My mom has a terminal illness. She lives alone, by choice. She was diagnosed five months ago at the same time my father died. My father had a long illness - she was his primary caregiver with myself being the backup. I had many ups and downs emotionally during his illness- my mom would not entertain the idea of long term care and he needed it. I am a nurse and often felt used and painted into a corner because of my profession. I was told I needed to live my life and “not worry” yet the call would come, always on a weekend and late at night that there was a problem. I would be left with no reasonable option but to go and trouble shoot, escort to ER, etc.
And now here I am- with my mom. I feel exhausted, angry, always waiting for the next problem. I feel like whatever enjoyable relationship we had is gone. I have a sibling and their spouse who does about 1/18 of the heavy lifting. Everything I’ve asked my mom to address, she has blatantly ignored. Things like please don’t walk on the ice to get mail or take out trash- doesn’t anyway. I’ve explained an injury is preventable. Ignores me. I pay personally for all hotels needed for her appointments, gas, meals. If my sibling takes her- my mom pays. She has written a will that makes me the executor that also instructs me to give the sibling 75% of estate as that person “needs it” (I am married to a lawyer with no children”.). I feel used. I feel I’ve lost years of my life to caregiving. I’ve cancelled vacations out of guilt to stay home because my sibling went ahead and booked at the same time knowing I’ll also be gone.
has anyone else been in this place? Sad. Miserable. Bitter. But also knowing you are losing someone so close to you? I don’t know how to manage this so I can spend time with my mom without being so angry. My whole life has become managing someone else’s issues while they make no effort to do for themselves.
You ARE being used.
And you ARE allowing yourself to be used.
I, too, was an RN. It taught me what could NOT be done by me as a caregiver. I wish it had done that for you, but apparently it did not.
When you wish this to stop you will stop it, and meanwhile you must accept that your choice to continue is your choice. I can easily write out what should now be done in one paragraph:
You tell Mom you are coming over and have important things to discuss with her. When you arrive you sit down and tell her how much you loved Dad and how much you love her. You then tell her "BUT, mom, I cannot continue as I have been in being your caregiver. I am sorry. You need now to consider entering are so that you have the support, the transportation, and etc that you need. If you need to go to the ER you will have, in future, to call an ambulance to be transported there. If you have appointments you will have to arrange for them and arrange the transport. If you need help to stay at home that help will have to be hired. If you cannot manage that I will help you to see an attorney about spending down to the point you can get placement under medicaid. I am so sorry for your dire diagnosis. I cannot be your unpaid caregiver. I have a job and a life I must attend to. I will visit, and I am your loving daughter. But I cannot be your caregiver, your transportation, you household help, your everything."

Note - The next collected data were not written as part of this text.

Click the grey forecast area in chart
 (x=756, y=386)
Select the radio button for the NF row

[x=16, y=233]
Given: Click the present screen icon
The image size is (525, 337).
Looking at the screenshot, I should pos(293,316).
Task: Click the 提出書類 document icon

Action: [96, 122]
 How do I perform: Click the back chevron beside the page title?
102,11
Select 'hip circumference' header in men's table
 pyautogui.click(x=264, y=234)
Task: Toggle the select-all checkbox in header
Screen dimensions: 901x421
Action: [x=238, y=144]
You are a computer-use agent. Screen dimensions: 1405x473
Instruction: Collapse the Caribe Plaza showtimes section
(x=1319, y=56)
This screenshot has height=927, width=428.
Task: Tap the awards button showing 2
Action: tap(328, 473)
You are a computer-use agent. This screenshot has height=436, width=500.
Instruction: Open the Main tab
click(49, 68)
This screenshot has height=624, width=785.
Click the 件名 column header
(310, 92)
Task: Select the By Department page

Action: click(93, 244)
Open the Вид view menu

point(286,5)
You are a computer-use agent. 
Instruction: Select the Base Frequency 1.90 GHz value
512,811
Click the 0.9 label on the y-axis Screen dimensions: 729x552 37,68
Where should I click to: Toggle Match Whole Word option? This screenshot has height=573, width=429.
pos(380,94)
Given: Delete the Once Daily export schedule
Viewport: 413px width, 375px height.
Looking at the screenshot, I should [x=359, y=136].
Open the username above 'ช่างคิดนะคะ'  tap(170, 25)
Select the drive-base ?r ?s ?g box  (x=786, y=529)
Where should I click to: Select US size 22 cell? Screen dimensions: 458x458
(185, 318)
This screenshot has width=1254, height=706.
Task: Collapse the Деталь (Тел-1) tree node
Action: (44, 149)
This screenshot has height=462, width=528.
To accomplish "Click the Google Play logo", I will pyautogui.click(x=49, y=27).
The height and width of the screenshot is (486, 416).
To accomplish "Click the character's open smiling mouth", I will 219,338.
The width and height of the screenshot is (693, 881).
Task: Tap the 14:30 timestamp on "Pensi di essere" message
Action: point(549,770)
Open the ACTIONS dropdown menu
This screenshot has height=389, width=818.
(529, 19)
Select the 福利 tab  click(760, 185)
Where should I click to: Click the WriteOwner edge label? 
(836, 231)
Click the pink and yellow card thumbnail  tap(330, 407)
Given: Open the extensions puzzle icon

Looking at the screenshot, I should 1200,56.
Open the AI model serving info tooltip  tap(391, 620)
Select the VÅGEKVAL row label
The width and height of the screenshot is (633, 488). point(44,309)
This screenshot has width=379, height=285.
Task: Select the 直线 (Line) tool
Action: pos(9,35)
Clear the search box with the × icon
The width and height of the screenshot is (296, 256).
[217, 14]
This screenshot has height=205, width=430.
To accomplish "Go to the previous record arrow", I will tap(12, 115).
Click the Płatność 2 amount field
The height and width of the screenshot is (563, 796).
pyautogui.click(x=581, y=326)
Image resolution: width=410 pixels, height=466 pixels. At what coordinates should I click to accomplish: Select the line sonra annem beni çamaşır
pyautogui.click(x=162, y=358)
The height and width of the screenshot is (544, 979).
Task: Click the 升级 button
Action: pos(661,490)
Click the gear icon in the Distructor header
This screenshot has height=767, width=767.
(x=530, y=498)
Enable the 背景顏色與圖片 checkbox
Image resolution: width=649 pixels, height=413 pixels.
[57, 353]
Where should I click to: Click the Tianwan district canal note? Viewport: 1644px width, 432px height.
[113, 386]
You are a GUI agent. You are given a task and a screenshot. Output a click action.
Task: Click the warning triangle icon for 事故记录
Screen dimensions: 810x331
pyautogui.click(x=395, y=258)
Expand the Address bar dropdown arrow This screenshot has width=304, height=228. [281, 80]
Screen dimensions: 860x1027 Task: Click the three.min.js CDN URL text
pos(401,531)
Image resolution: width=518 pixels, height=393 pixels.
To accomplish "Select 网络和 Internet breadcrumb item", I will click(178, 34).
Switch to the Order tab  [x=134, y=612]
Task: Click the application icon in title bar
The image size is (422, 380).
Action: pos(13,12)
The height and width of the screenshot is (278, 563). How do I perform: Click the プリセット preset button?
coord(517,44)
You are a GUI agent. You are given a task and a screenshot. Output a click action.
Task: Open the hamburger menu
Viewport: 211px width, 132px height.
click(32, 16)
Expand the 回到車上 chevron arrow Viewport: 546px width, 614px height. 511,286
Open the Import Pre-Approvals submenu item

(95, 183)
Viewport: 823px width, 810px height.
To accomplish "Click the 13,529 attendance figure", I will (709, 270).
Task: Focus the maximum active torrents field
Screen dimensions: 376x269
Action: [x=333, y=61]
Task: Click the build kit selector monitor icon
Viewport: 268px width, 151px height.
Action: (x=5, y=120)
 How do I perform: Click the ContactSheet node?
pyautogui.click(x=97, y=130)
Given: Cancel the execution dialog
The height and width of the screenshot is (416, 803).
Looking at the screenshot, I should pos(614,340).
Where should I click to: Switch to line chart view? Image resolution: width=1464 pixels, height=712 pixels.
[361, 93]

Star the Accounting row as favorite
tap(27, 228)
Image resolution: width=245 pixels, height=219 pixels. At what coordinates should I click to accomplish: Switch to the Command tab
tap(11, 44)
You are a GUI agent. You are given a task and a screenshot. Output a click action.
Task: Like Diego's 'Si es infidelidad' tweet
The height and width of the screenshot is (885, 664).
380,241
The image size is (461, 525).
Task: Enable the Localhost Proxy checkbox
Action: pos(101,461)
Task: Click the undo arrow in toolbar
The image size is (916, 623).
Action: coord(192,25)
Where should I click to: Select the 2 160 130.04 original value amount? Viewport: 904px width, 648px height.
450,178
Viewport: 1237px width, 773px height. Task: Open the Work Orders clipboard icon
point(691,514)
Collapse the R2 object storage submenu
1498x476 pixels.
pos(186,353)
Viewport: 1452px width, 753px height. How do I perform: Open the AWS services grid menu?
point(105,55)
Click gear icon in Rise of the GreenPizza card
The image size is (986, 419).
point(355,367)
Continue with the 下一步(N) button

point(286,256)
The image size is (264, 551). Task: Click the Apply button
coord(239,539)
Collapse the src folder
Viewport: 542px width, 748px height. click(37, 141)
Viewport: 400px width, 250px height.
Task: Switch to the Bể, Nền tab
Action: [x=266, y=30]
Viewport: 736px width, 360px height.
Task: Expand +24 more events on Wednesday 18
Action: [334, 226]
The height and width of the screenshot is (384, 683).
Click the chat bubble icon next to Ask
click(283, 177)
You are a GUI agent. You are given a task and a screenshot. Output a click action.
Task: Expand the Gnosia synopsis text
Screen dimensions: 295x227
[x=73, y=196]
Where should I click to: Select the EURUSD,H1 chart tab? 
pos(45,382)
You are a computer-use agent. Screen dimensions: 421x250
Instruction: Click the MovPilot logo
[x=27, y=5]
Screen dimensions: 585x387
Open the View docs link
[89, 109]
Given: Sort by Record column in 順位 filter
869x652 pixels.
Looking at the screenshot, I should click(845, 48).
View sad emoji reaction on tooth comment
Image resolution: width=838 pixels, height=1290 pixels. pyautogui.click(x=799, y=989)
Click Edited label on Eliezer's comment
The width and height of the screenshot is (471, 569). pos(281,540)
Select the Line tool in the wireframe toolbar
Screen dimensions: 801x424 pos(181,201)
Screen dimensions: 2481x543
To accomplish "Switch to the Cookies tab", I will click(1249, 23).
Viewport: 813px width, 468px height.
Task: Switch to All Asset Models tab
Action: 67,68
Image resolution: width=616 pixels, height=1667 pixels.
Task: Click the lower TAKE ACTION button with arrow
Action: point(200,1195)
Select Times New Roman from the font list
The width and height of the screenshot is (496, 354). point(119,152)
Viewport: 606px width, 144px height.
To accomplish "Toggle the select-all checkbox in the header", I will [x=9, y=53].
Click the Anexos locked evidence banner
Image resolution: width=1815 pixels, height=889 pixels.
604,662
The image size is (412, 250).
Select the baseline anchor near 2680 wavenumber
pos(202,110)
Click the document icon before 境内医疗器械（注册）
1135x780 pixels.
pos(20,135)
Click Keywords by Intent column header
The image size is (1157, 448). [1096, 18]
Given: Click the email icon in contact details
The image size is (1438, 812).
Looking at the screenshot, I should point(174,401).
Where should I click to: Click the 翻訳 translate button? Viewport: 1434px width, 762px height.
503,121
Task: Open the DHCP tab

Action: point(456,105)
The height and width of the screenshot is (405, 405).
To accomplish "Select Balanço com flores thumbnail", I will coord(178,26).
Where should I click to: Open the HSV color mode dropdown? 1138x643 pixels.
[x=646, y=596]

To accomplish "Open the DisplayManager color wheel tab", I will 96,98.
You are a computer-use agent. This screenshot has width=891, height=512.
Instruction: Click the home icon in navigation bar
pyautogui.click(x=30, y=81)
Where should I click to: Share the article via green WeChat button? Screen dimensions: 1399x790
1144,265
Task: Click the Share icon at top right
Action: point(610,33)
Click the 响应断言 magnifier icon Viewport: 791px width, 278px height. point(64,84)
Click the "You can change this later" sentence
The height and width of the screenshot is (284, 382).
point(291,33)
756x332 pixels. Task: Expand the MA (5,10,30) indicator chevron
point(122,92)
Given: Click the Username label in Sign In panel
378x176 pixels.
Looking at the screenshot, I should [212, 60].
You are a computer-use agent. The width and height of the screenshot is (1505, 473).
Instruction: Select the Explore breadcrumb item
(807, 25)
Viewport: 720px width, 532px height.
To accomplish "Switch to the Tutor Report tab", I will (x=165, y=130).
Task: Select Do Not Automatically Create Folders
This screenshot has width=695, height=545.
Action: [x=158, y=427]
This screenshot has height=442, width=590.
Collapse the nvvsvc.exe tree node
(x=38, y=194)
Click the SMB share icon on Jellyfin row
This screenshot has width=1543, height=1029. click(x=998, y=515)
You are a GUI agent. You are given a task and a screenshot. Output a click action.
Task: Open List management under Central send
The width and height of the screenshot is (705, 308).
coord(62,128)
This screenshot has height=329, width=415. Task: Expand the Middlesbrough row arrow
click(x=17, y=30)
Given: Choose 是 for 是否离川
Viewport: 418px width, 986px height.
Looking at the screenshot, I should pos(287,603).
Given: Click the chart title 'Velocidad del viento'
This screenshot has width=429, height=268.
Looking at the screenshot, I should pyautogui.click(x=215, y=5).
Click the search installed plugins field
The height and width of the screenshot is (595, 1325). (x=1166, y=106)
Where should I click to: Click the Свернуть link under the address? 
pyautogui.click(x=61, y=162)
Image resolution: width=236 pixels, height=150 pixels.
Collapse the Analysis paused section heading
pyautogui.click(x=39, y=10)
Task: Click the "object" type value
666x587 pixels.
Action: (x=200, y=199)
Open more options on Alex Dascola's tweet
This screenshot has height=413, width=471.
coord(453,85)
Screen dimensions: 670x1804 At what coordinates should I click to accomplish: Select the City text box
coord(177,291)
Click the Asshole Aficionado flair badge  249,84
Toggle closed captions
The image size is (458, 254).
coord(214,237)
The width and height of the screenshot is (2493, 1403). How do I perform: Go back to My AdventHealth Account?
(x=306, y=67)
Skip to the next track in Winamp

You will then leave her to digest that. Much will depend upon her assets. My neighbor recently lost his wife. He himself is failing. He has a daughter who lives on his property. But he ALSO has hired help three days a week and is minimally dependent on his daughter and son-in-law.
Don't expect happiness here; you can't be responsible for it and it is non existant now. This is about dying, about aging, about helplessness and about who will BE the help. The emotion needs to be taken out of it so that arrangements can be made.
I am so sorry for your loss, and for this dire diagnosis. But your mom has had her long life. And you really cannot throw your own life on her burning funeral pyre unless that truly is your choice. If you need help with this consider a few visits to a good in-person cognitive therapist to work out your choices and options.
That may lead to a major crisis, for her and for you. You need to be prepared with details of an alternative for her, that does not include relying so much on you. Tell her that your “whole life has become managing someone else’s issues while they make no effort to do for themselves”. See how she reacts – she may not have seen it that way before!
Your mother says and does hurtful things — how could someone on the receiving end not feel at least a little bit angry? I know I certainly would.
It does seem to come back to you deciding to set boundaries.